Additionally, the resolution, it said, must instruct the executive to finalise the assets settlement with Bangladesh within a clear, time-bound framework, and commit to a repatriation roadmap for stranded Pakistanis who identify themselves as Pakistani nationals and wish to relocate.

According to a report in Northeast News, casual press remarks or a leader's "expression of regret" are no substitute for accountability.

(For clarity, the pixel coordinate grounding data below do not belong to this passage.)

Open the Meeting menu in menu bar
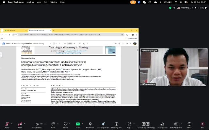The width and height of the screenshot is (209, 130). pos(30,2)
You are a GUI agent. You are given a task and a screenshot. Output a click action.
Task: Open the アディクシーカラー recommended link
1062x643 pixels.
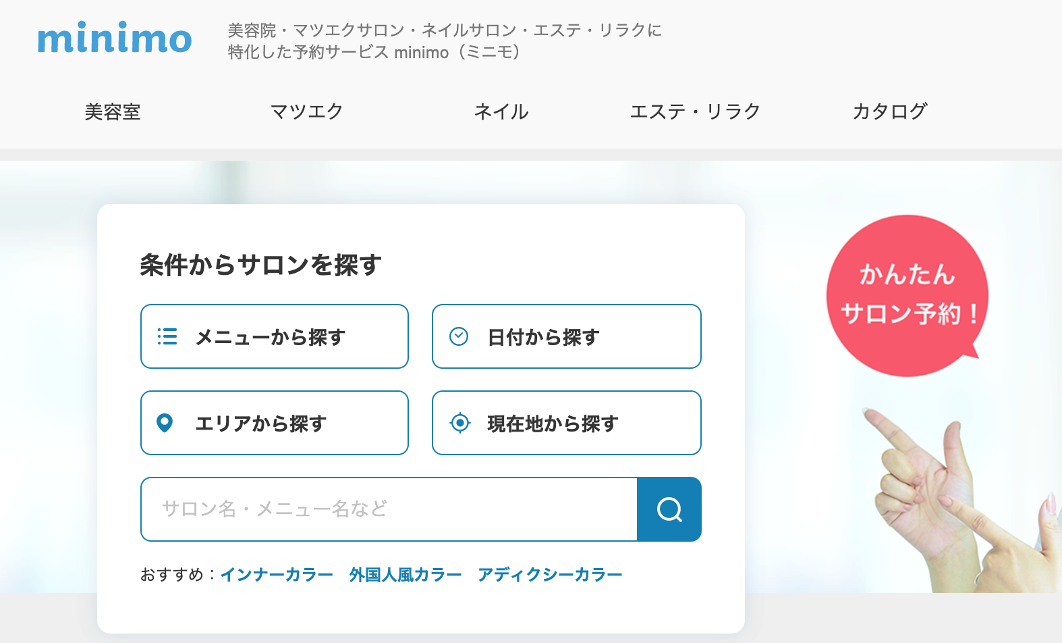click(550, 573)
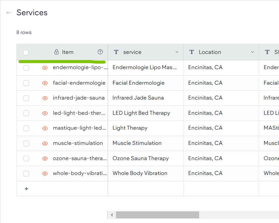Open the service column dropdown arrow

point(177,52)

It emphasised that such a resolution would bind the state, not just one government, signalling that Pakistan's democratic institutions accept accountability. During his official visit to Dhaka over the weekend, Pakistani Deputy Prime Minister and Foreign Minister Ishaq Dar's claim that matters were already "settled" only reinforces why a clear parliamentary vote is overdue.

"During Ishaq Dar's visit to Dhaka on August 24–25, 2025, Bangladesh placed three old but unshakable demands back on the table: a formal apology for 1971, settlement of pre-independence assets, and the repatriation of stranded Pakistanis. Dar's reply — that these issues had been "settled" in 1974 and again in 2002 — was flatly rejected by Dhaka. While one agreement and several MoUs were signed, the talks hit a familiar wall: accountability for 1971," the report detailed.

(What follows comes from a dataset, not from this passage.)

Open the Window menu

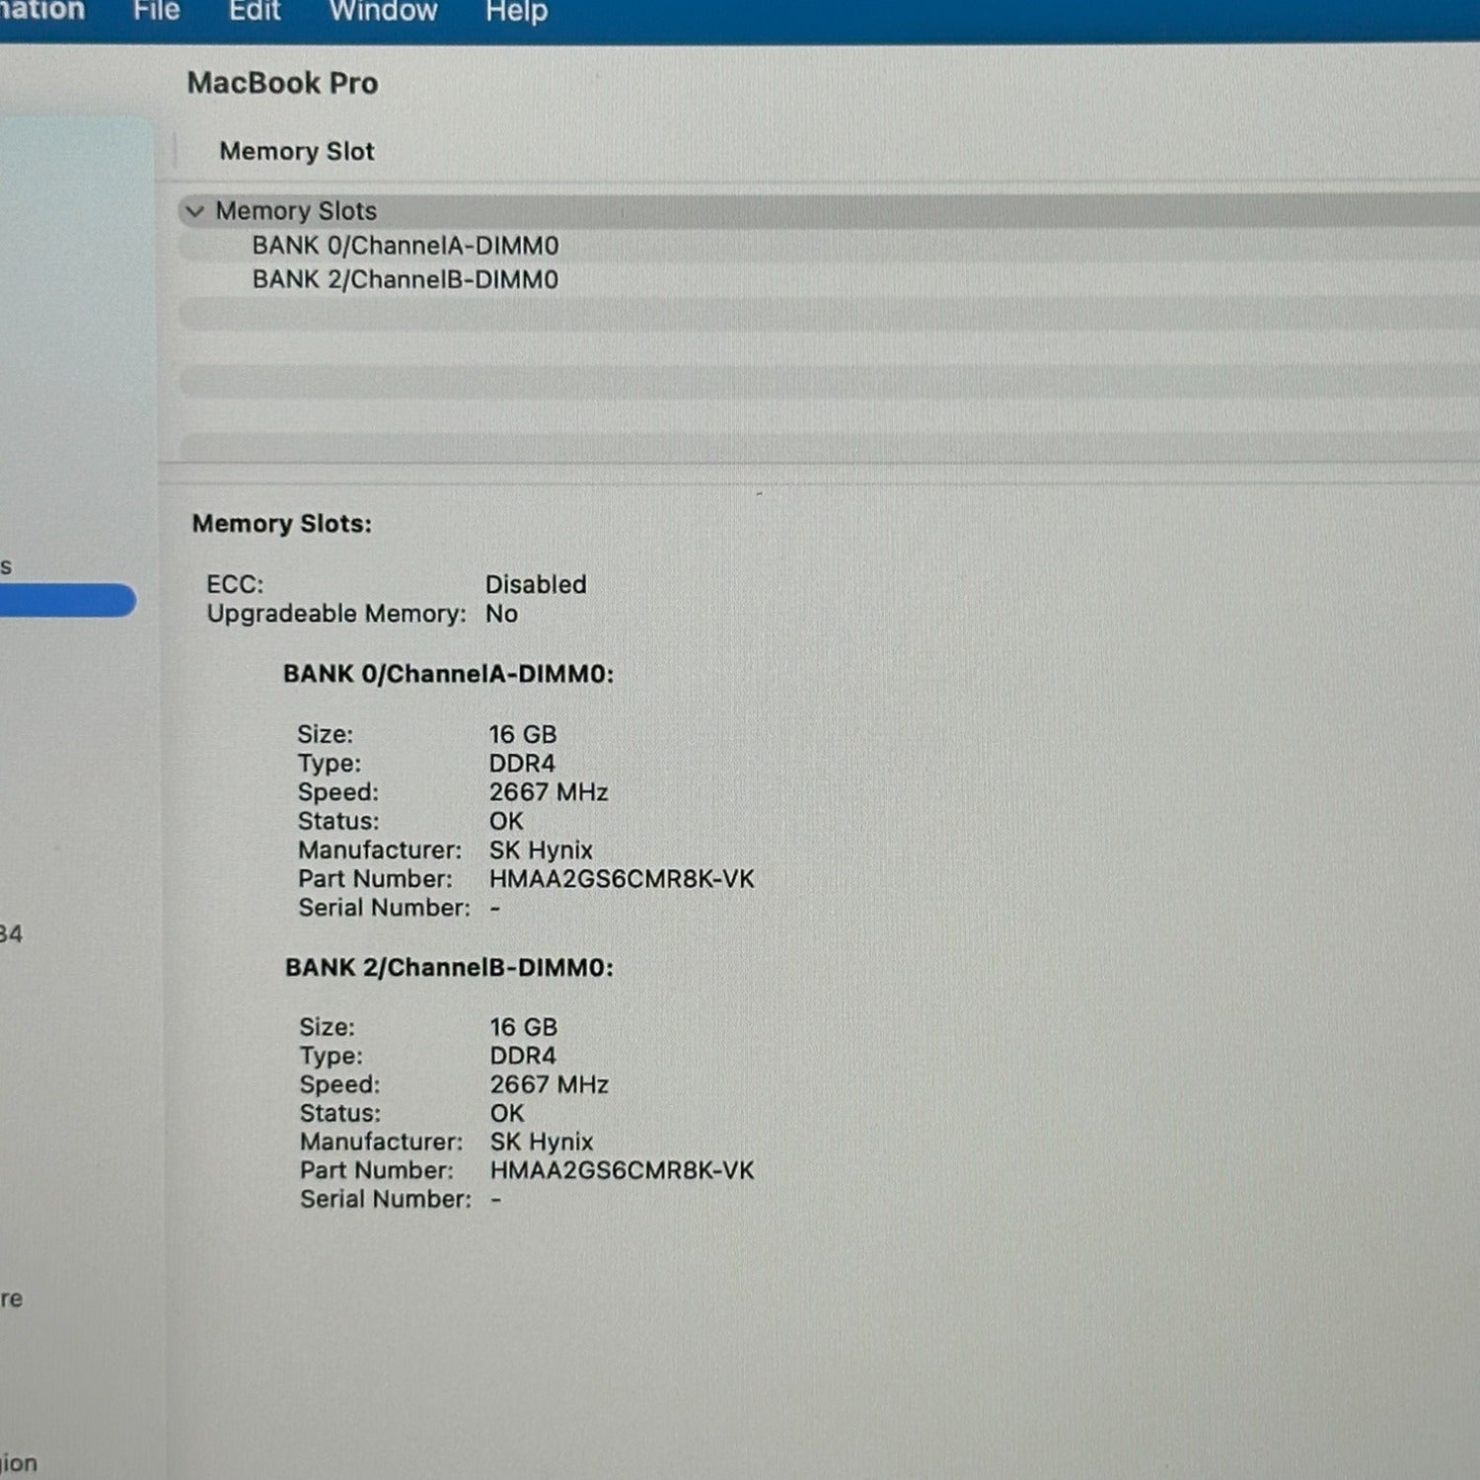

"The question of pre-1971 assets remains unresolved. In April 2025, Bangladesh formally tabled a figure of $4.52 billion as outstanding claims — covering foreign aid, provident funds, and savings instruments. Without a payment plan, any talk of a bilateral 'reset' is little more than cosmetic diplomacy," it added.

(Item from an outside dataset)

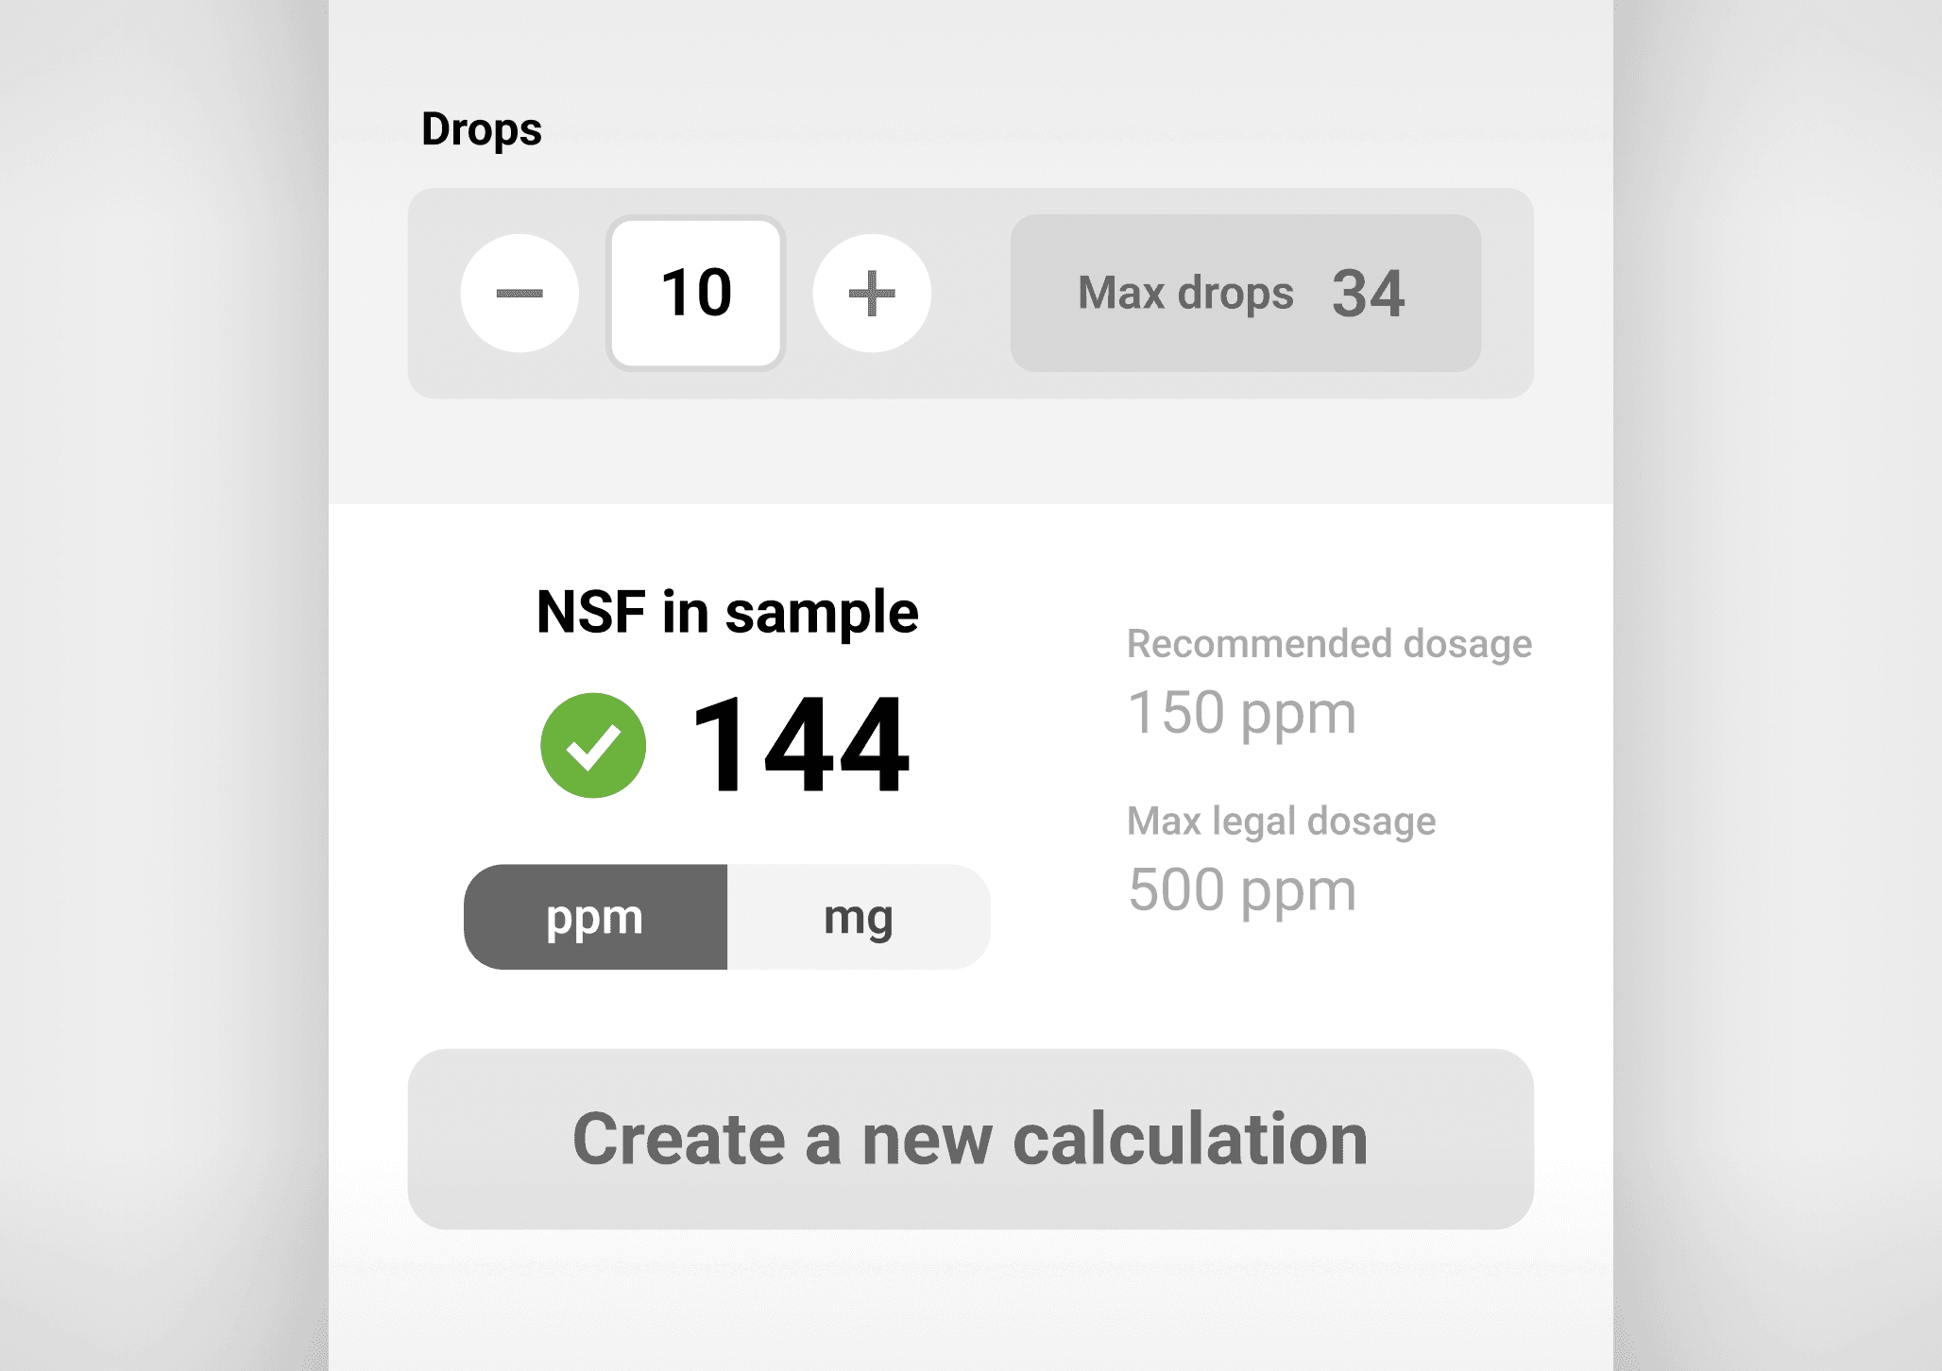The image size is (1942, 1371).
Task: Click the 150 ppm recommended value
Action: coord(1241,714)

Regarding the repatriation issue, the report stressed that the community largely consisted of Urdu-speaking “stranded Pakistanis” - often referred to as 'Biharis' - who supported West Pakistan in the 1971 Bangladesh Liberation War and later chose repatriation. Many others — especially those who were minors at the time of the war or born afterward — have since been acknowledged by the courts as Bangladeshi citizens.

"The bottom line: Bangladesh has recognised many residents as citizens, but a residual population continues to identify as Pakistani and demands repatriation. Islamabad cannot continue outsourcing the human and security costs of this unfinished commitment to Dhaka," the report emphasised.

"A Parliament-backed apology, paired with a credible repatriation and settlement plan, would unlock the MoUs Dar signed and prevent further diplomatic embarrassment. Without it, every Pakistan–Bangladesh engagement will remain a loop of photo opportunities followed by public pushback," it further noted.